Instant Clearjel is a modified starch thickener. I bought some a while back when I was trying to thicken up my runny goat milk yogurt and then just recently realized that I could use it to make jams & jellies.
I got two and a half pounds of pear chunks. I measured out 3 3/4 cups of sugar and mixed in 4 tablespoons of the Instant Clearjel and a heaping teaspoonful of cinnamon. Put the pears in my jelly-making pot (i.e. old, thick bottomed pot) then poured the sugar / Instant Clearjel mixture on top & turned on the heat. When the pears started to heat up, I took the potato masher to it and smooshed it up a bit & stirred the sugar around. It didn't take long for it to jam up. You don't have to boil jam when you use Instant Clearjel so as soon as everything is mixed up evenly, you can turn off the heat.
I put the hot jam into jars clean/sterilized jars and processed them in a water bath canner for 20 minutes. I just now heard the first "ping" of my jars! Oooo! There goes the other one!!
I'm not exactly sure how the processed jam turned out if the extra heat degraded the jelling of the Instant Clearjel or not. When I open one up I'll let you all know. The leftovers that didn't fit into the jars was slathered on a piece of toast and immediately consumed by Rhiannon and I and the rest was crammed into Hillbilly Tupperware (i.e., used yogurt cup with lid) for later, or not-so-later use.
So why would one want to use Instant Clearjel instead of Pectin? Honestly, I'm not sure. For one, the Instant Clearjel is a bit more expensive per pound ($4.49 per lb. vs. $3.99 per lb. for pectin) and I used about as much of the Instant Clearjel as I would have used pectin so there's no cost savings there.
And according to the website where I buy some of my bulk foods (www.nuts.com), Instant Clearjel has a shelf life of six months whereas pectin has a year long shelf life.
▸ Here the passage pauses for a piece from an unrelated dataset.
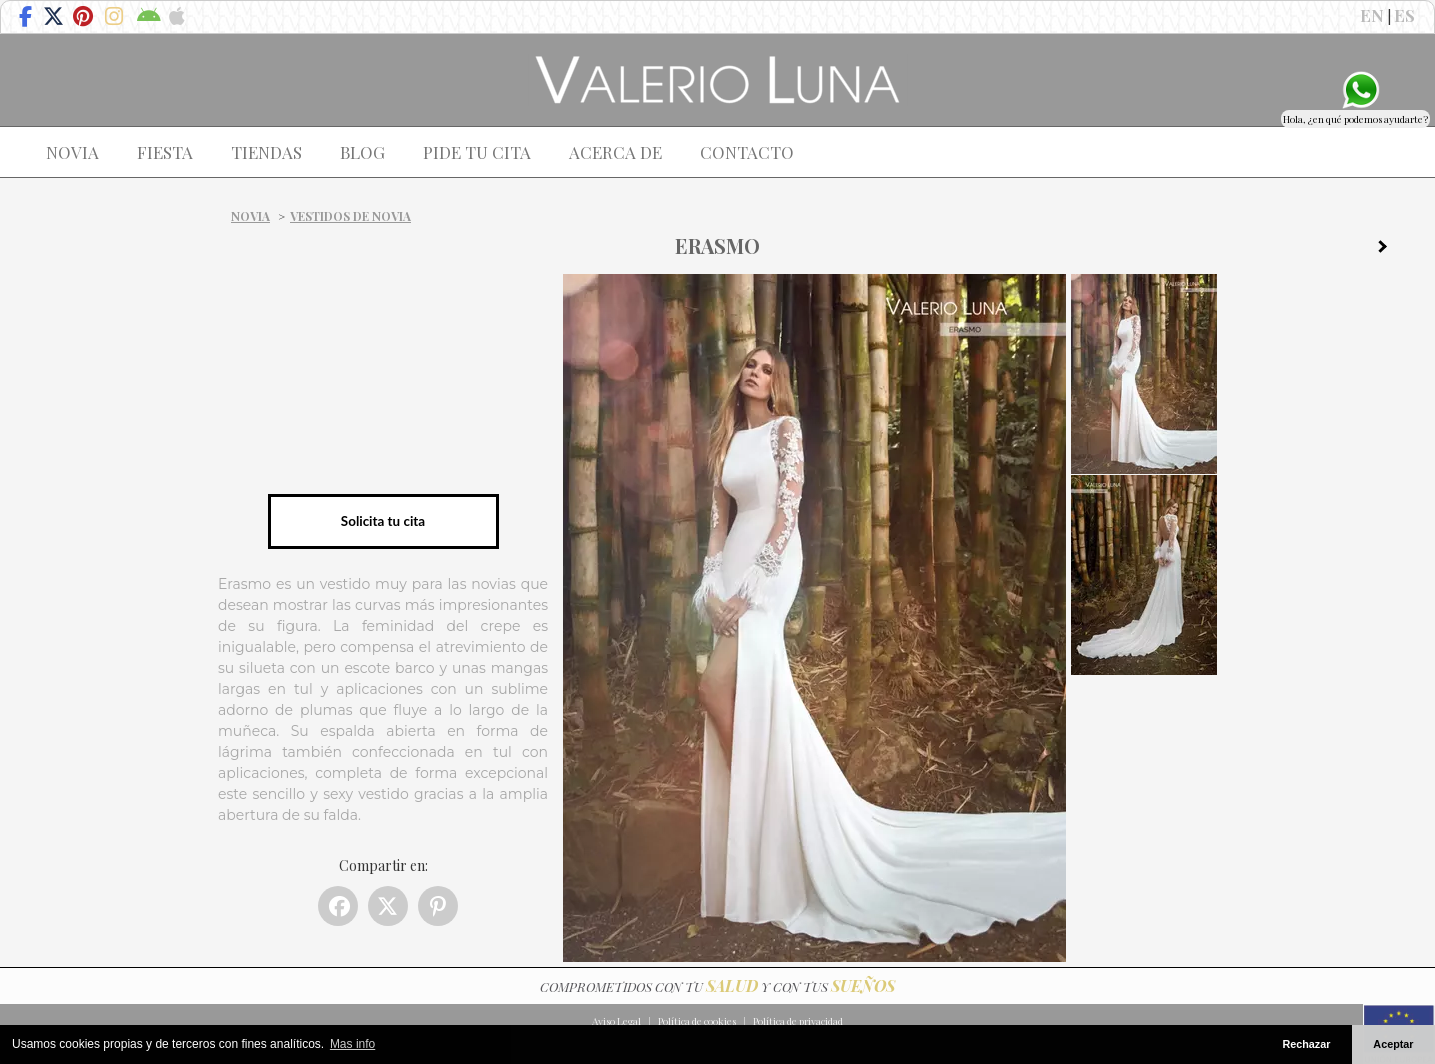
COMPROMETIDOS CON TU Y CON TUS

So not so good on the storage aspect either.
The Instant Clearjel also cannot just be "dumped" into a recipe; it has to be mixed in with other dry ingredients so it doesn't clump up as soon as it hits the liquid portion of your recipe.
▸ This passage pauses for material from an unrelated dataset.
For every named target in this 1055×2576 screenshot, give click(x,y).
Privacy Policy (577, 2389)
But you can use Instant Clearjel for other things like gravies and cold items whereas a cornstarch or tapioca needs to be heated to thicken up. Can't so much do that with your box of pectin, so Instant Clearjel gets a gold star for being a multi-purpose product.
And if you're a really impatient kind'a person, the jam or jelly cooking time is decreased as you don't have to get it to a boiling point before it starts to jel up. And if you're not going to can your jams/jellies, you can just spread that gooey goodness right on your toast and shove the rest in the fridge. Or in your maw.